Tracking collective cell motion by topological data analysis

TL;DR

This paper combines a calibrated active vertex model with topological data analysis to simulate and analyze collective cell motion, revealing insights into tissue spreading, cell segregation, and interface dynamics in biological systems.

Contribution

It introduces a novel integration of topological data analysis with cell motion modeling to automatically classify and track cellular interfaces in large datasets.

Findings

Spreading tests show finger formation and swirl patterns consistent with experiments.

Cell segregation depends on junction tensions and cell preferences for mixing or segregation.

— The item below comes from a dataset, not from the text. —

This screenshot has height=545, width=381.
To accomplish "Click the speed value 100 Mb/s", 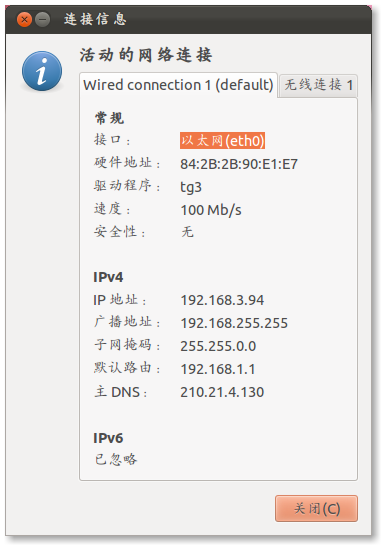I will click(211, 210).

Topological data analysis effectively classifies and tracks interface dynamics in simulations and experimental data.

Abstract

By modifying and calibrating an active vertex model to experiments, we have simulated numerically a confluent cellular monolayer spreading on an empty space and the collision of two monolayers of different cells in an antagonistic migration assay. Cells are subject to inertial forces and to active forces that try to align their velocities with those of neighboring ones. In agreement with experiments, spreading tests exhibit finger formation in the moving interfaces, swirls in the velocity field, and the polar order parameter and correlation and swirl lengths increase with time. Cells inside the tissue have smaller area than those at the interface, as observed in recent experiments. In antagonistic migration assays, a population of fluidlike Ras cells invades a population of wild type solidlike cells having shape parameters above and below the geometric critical value, respectively. Cell mixing or segregation depends on the junction tensions between different cells. We reproduce experimentally observed antagonistic migration assays by assuming that a fraction of cells favor mixing, the others segregation, and that these cells are randomly distributed in space. To characterize and compare the structure of interfaces between cell types or of interfaces of spreading cellular monolayers in an automatic manner, we apply topological data analysis to experimental data and to numerical simulations. We use time series of numerical simulation data to automatically group, track and classify advancing interfaces of cellular aggregates by means of bottleneck or Wasserstein distances of persistent homologies. These topological data analysis techniques are scalable and could be used in studies involving large amounts of data. Besides applications to wound healing and metastatic cancer, these studies are relevant for tissue engineering, biological effects of materials, tissue and organ regeneration.